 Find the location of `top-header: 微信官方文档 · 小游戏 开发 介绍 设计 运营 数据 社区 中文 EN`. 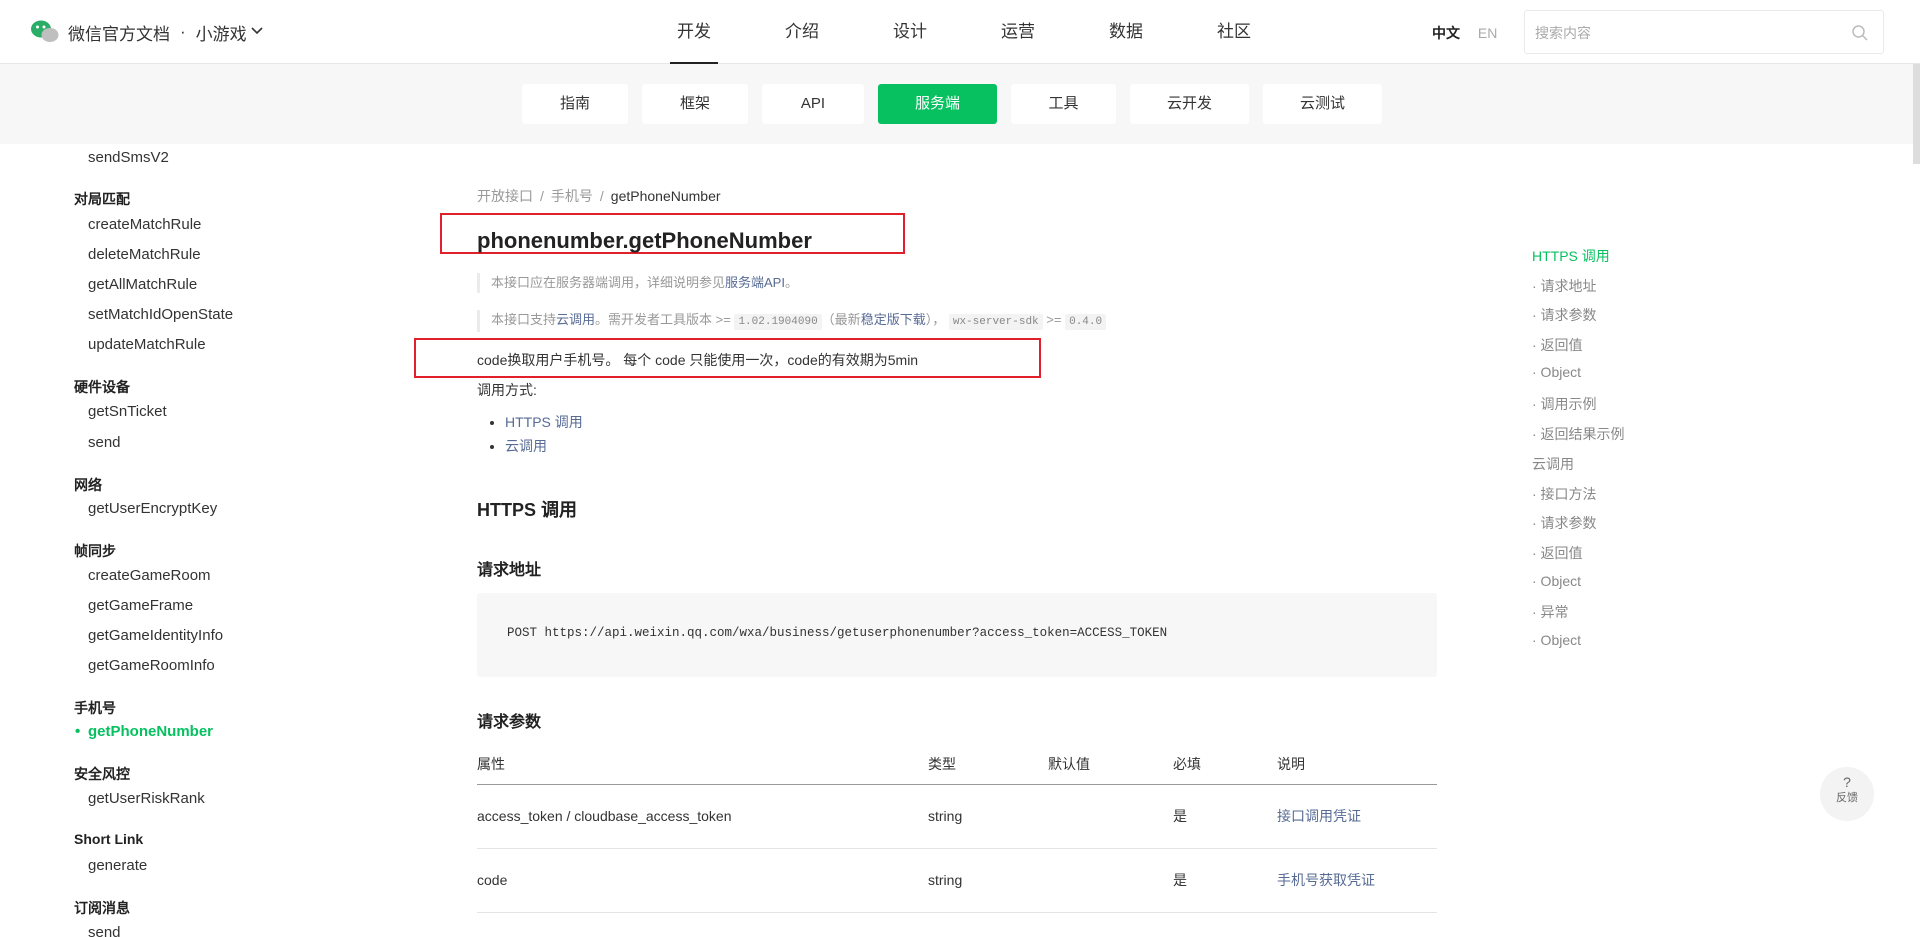

top-header: 微信官方文档 · 小游戏 开发 介绍 设计 运营 数据 社区 中文 EN is located at coordinates (960, 32).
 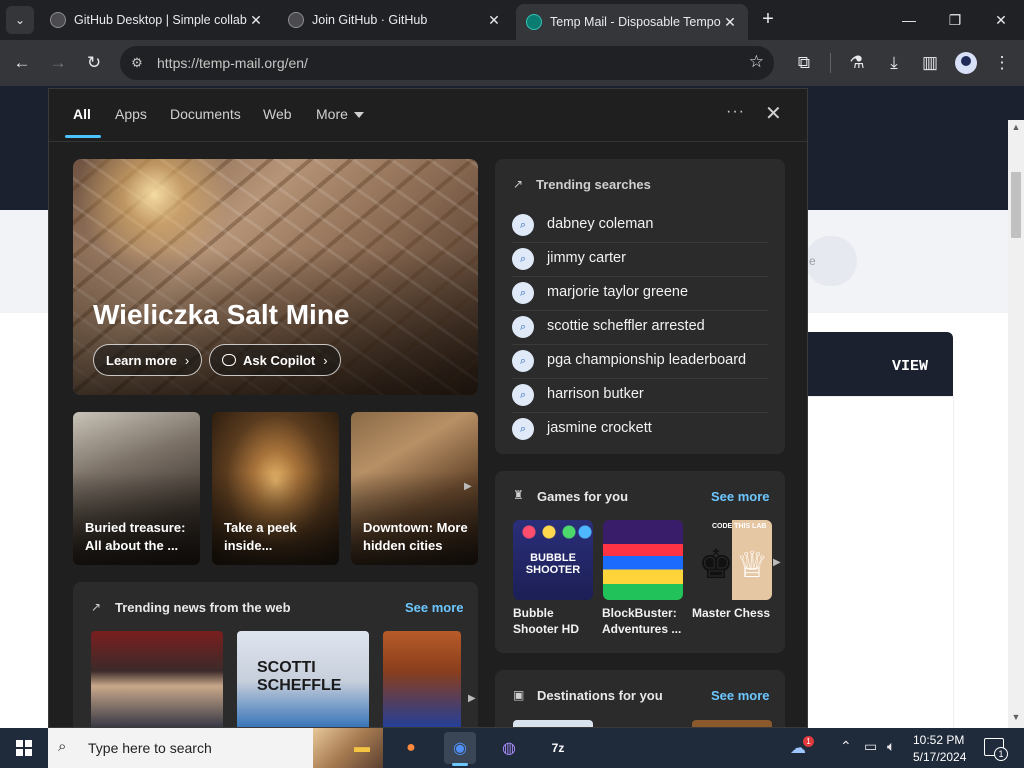 What do you see at coordinates (966, 63) in the screenshot?
I see `profile-avatar-icon` at bounding box center [966, 63].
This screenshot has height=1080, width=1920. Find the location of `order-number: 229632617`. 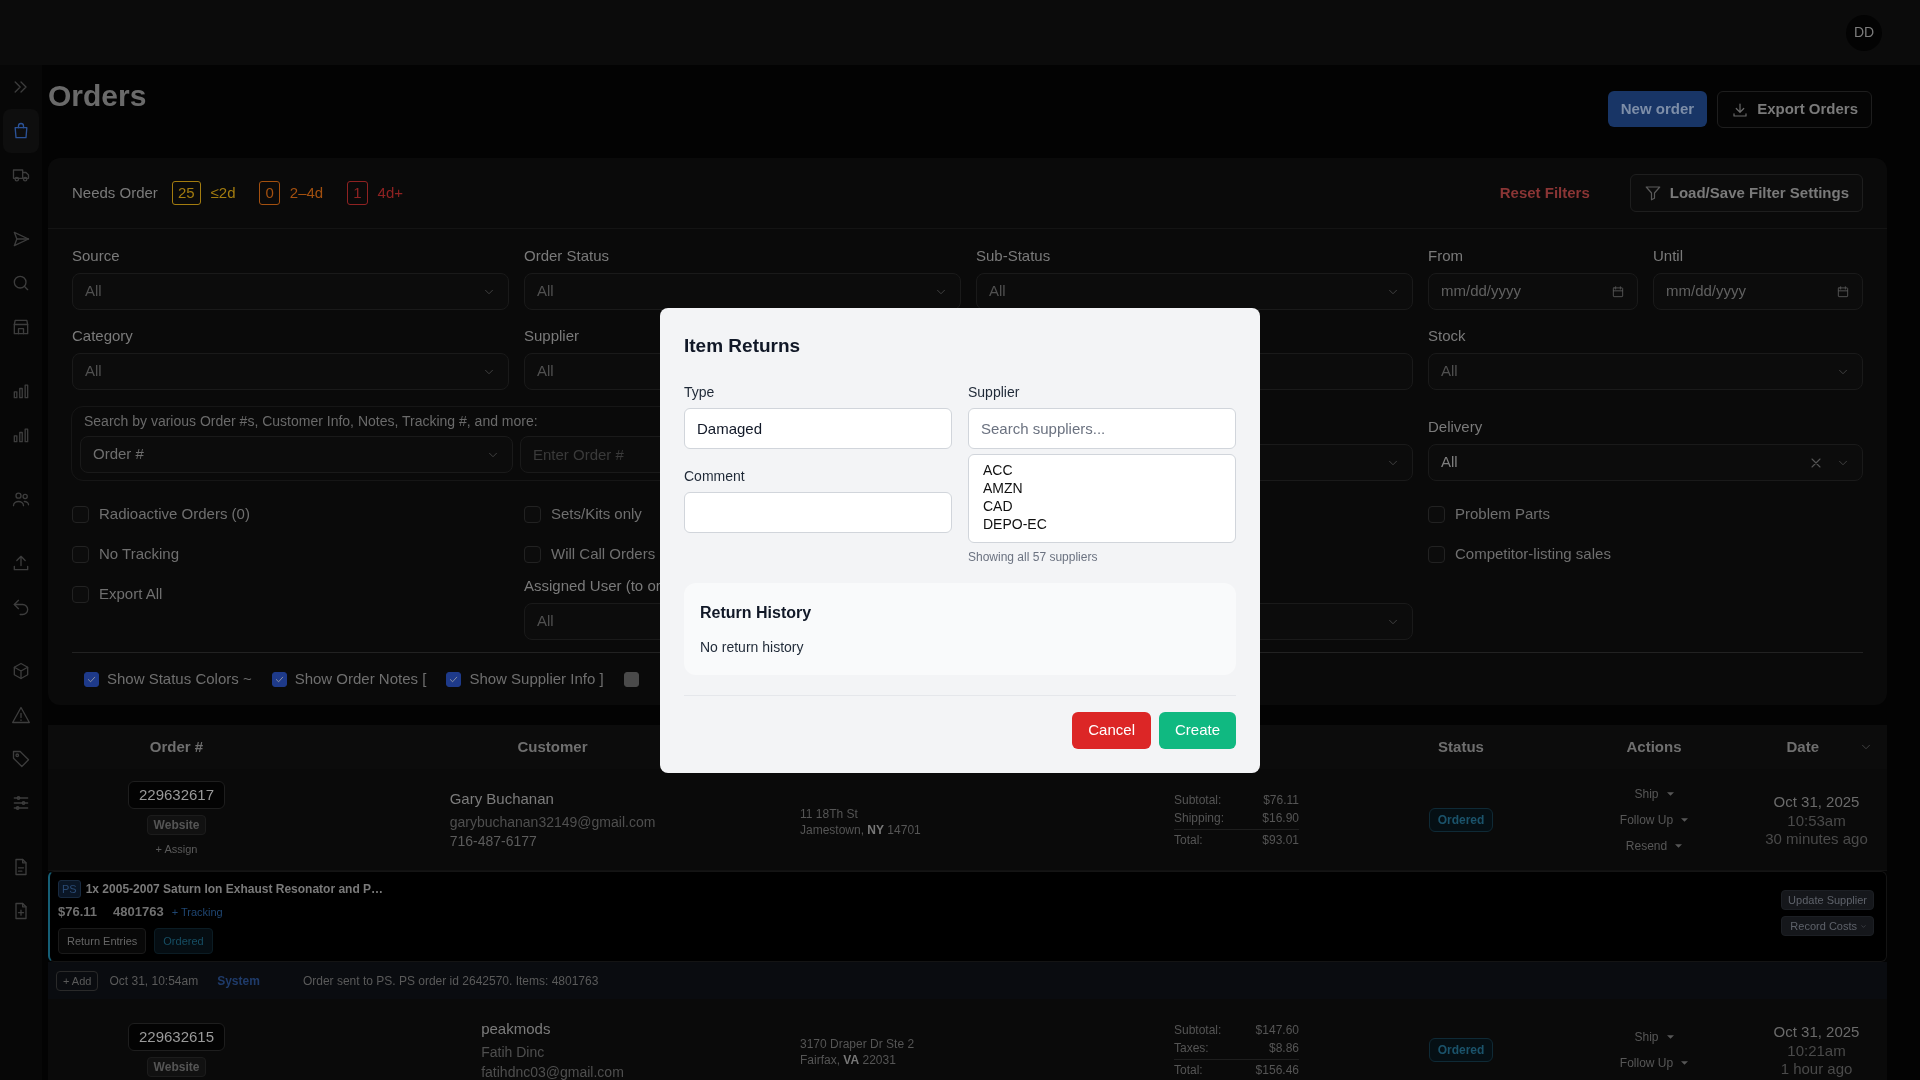

order-number: 229632617 is located at coordinates (176, 796).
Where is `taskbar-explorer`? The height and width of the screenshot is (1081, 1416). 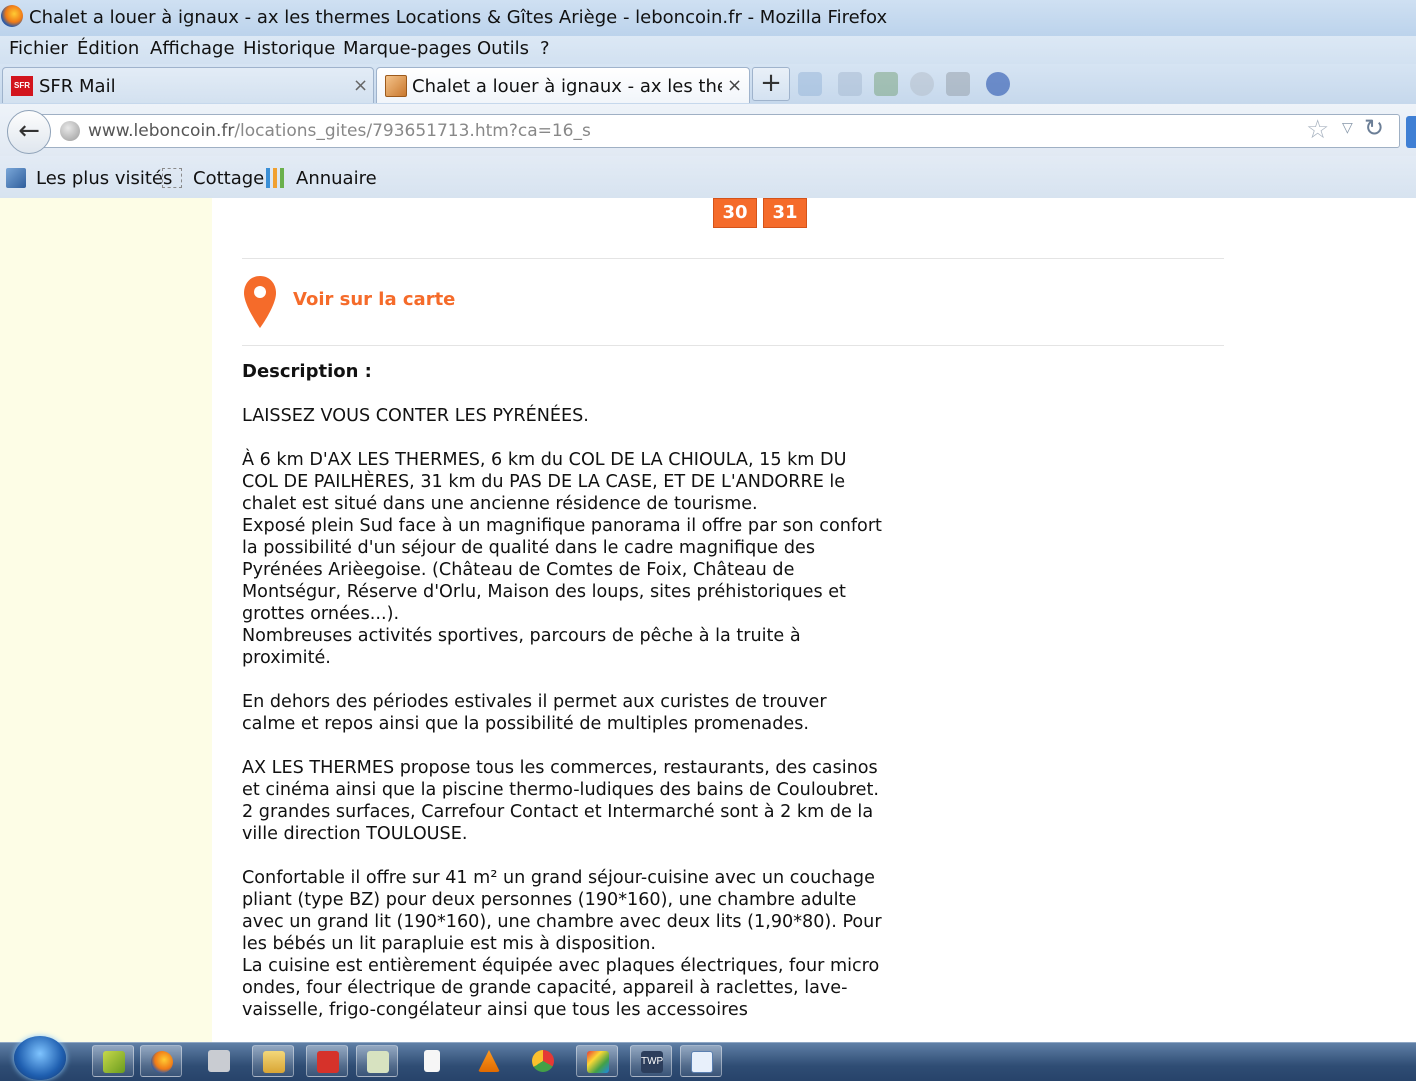 taskbar-explorer is located at coordinates (273, 1061).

**About this exercise**
Rewrite the material from its start through the line containing "order-number: 229632617 is", changing "Find the location of" to "Locate" and leaving everything else unchanged, with the pictures omitted.

**Result for this task**
 Locate `top-header: 微信官方文档 · 小游戏 开发 介绍 设计 运营 数据 社区 中文 EN`. 

top-header: 微信官方文档 · 小游戏 开发 介绍 设计 运营 数据 社区 中文 EN is located at coordinates (960, 32).
  What do you see at coordinates (966, 63) in the screenshot?
I see `profile-avatar-icon` at bounding box center [966, 63].
This screenshot has height=1080, width=1920. Locate `order-number: 229632617`. 

order-number: 229632617 is located at coordinates (176, 796).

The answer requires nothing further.